§ Given exercise: Which lines of the material below contain the word "agent"? Extract each of them.

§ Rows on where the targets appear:
....

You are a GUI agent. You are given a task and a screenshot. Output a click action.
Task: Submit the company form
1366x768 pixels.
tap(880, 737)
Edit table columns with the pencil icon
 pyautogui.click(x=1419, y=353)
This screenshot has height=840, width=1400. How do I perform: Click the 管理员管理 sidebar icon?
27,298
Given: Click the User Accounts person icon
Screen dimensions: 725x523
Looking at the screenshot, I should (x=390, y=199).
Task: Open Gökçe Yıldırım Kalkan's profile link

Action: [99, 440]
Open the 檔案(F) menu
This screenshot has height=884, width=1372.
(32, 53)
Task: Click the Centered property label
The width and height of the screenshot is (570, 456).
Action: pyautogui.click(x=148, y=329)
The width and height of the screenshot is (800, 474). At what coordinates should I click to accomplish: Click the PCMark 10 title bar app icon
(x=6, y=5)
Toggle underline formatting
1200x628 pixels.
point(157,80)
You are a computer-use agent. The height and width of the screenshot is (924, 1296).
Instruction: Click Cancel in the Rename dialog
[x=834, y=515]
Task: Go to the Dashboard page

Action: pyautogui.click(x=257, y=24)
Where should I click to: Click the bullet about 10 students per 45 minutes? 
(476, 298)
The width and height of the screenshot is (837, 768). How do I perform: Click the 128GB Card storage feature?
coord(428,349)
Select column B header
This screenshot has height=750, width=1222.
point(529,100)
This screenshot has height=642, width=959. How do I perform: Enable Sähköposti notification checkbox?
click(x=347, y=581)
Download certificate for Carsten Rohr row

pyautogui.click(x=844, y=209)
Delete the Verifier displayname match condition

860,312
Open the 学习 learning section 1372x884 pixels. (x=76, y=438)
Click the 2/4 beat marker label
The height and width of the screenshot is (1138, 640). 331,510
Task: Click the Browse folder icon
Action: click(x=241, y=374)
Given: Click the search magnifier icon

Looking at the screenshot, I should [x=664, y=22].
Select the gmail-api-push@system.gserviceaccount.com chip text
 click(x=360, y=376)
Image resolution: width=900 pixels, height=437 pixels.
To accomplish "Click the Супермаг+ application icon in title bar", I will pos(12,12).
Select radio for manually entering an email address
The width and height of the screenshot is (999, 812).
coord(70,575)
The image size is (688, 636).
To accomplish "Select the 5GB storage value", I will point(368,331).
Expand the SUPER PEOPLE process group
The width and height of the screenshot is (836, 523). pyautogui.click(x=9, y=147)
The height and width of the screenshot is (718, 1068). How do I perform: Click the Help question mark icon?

....

§ Full answer:
You are a GUI agent. You are given a task and a screenshot. Output a click action.
You are a computer-use agent. The height and width of the screenshot is (924, 1296).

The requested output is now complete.